The theological conception of freedom posits a proper connection of freedom as a modality of human existence that only becomes substantive and transformative to the extent that it is able to connect with something that does have ontological substance, such as truth or love. The freedom that inheres in the will of God encompasses the irregularities and vicissitudes of human nature and recognises that the world contains infinite possibilities, which must be realised through God’s providential will.

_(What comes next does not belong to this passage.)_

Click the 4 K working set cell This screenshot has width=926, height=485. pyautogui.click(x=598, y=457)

This insight helps us to form a proper conception of the role of prophecy and the creative tension that inheres in the threshold between human freedom and divine will. All the prophecies of the Bible should be understood in the light of this tension. Prophecy is not a mechanical communication of future events. The goal of biblical prophecy, rather, as Sergei Bulgakov, points out, is ‘to indicate what is possible and to deflect what should not be, by an appeal to repentance and courage’ [Невесте Агнца, 1945].

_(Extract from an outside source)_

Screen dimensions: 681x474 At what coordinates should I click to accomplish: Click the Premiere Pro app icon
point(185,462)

It follows, as Bulgakov himself concludes, that the truly prophetic figure is someone who is aware of the spiritual forces acting in history and knows all the possibilities contained within the infinite sphere of the effective action of God for whom all things are possible.

To return to the case of our working-class hero, Rita: she was correct, of course, in one sense at least; she was self-evidently right to challenge her husband’s conception of freedom as the ability to choose which beer to drink or which football team to support. Neither is freedom the absence of restraint or the ability to act capriciously. Rather, the precondition to freedom is knowing that the world is governed by the will of God. Then comes the recognition that we have the choice either to fulfill it, or not fulfill it, in freedom.

There is the freedom to choose from a variety of alternatives within a given set of co-ordinates. This is the kind of freedom that a person has when he (or she) chooses according to the options that a consumer society makes available to him or her. For example, if I were rich, I would be able to choose between a Bentley and a Rolls-Royce; if I were less well off, I would have the freedom to choose between, say, a Honda or a Peugeot. True freedom, however, would be the freedom to step outside of the coordinates that have been set by the dominant consumer culture. Perhaps if I were able to do this, I would be able to defy the false choice offered to me by the dominant culture and buy less so that others will be able to have more.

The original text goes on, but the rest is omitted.